A dam set to be completed in three years in the northeastern province of Artvin’s Yusufelidistrict will soon displace residents of the town and many of them feel worried about the change in social fabric awaiting them.
The government is building a new town full of apartment buildings for the displaced, but many locals say they prefer their current single family houses where they can “grow every kind of vegetable and fruit in the gardens.”
“We have a nice time here having our meals on our balconies and rooftops. In the new settlements, in the new apartment flats, we will have neither of these,” said 86-year-old Gülüzar Yüksel, one of the residents of the town of Yusufeli.
The town will be flooded by the new dam project set to be completed in 2021. The government is building a new town with 2,600 housing units located in an area southwest of the current district location. A total of 270 workplaces, four schools, one guesthouse and three mosques will be initially built in the new area.
Yusufeli Mayor Eyüp Aytekin has told daily Hürriyet that the district center and four adjacent villages will be fully submerged in the flood waters, whereas 16 other villages will be partially affected, once the dam project is completed.
“The new town will sit by the dam lake. Until now, a total of 3,180 people have applied for the new housing units. A settlement is being built that will host approximately 10,000 people,” Aytekin said.
However, many locals are anxious about how the new settlement area will affect their current lives.

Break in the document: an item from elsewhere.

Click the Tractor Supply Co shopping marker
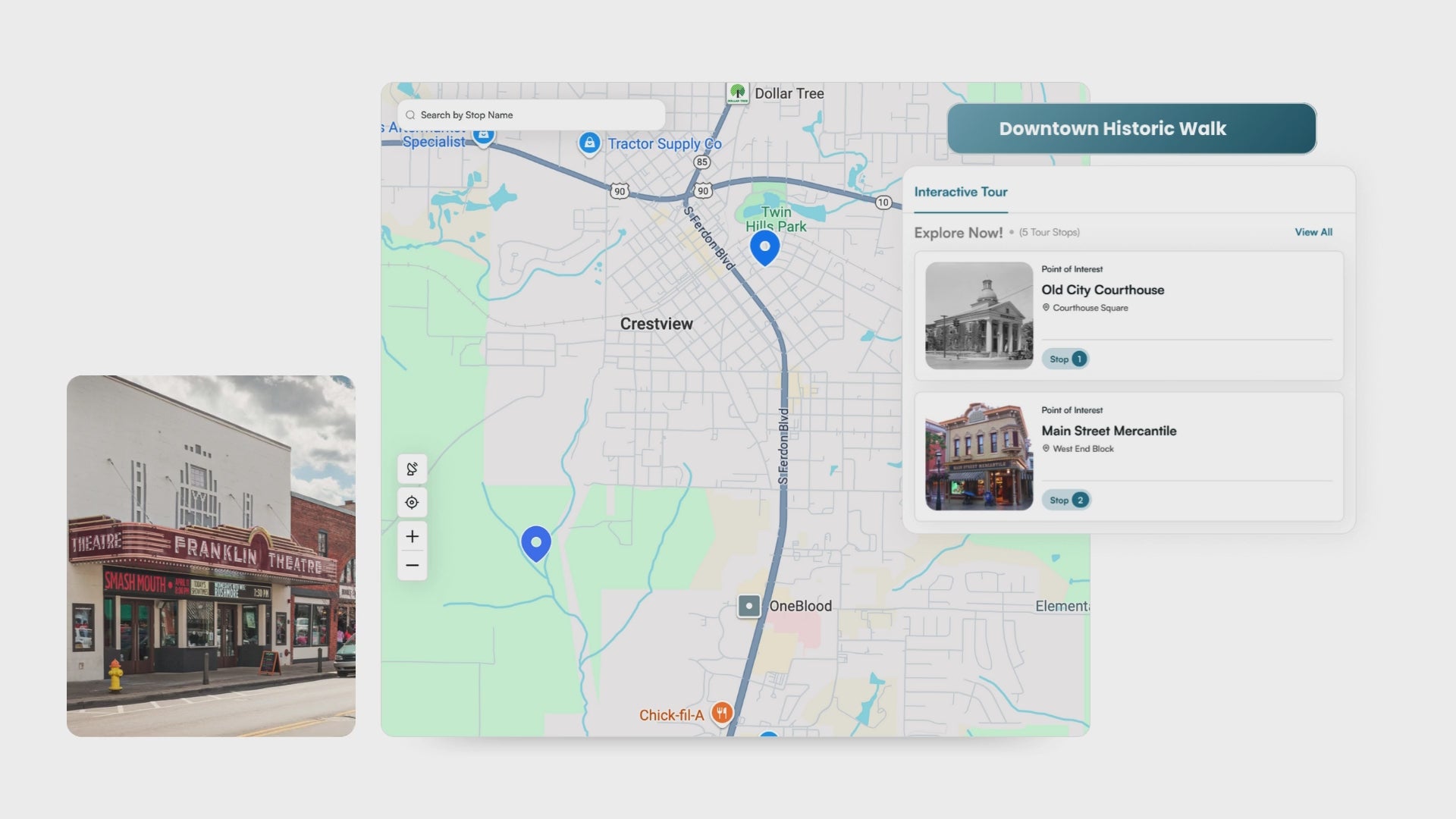Image resolution: width=1456 pixels, height=819 pixels. pyautogui.click(x=589, y=143)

“It is a good thing to block a free flowing river, to utilize it and to construct a dam. But, right now, I am having meals together with my neighbors on my rooftop. Will we be able to continue our neighborhood relations in this way in the new settlement as well? I have lived in Istanbul for 13 years. There was no neighborhood like here. No one knew about their neighbors. If the new settlement will create an environment like that too, it will not be good,” local Hamza Yazıcı said.
Another local Fatih Gedikli said the resettlement will cause the town to “lose its soul.”
“We had only succeeded in becoming a town in 50 years. Our new settlement cannot accomplish this in 100 years,” Gedikli said.
The town has already established a 25-member “transportation platform” for the upcoming settlement procedures, in which the mayor and district governor are included.
“We are evaluating towns that have already been resettled due to similar reasons so the same mistakes are not made here. We have gone to Hasankeyf four times,” Aytekin said, referring to the southeastern ancient city, which is soon to be completely submerged by the floodwaters of the Ilısu Dam and whose inhabitants have already moved out.
Meanwhile, a project has been launched to document the town of Yusufeli before it disappears. All of the streets of the town center as well as its adjacent villages are being captured by 360 degree cameras both on land and in the air.
Therefore, even years later, locals of Yusufeli will be able to go on a virtual in their old town with this system. As part of the same project, a city museum will be established in the new settlement area.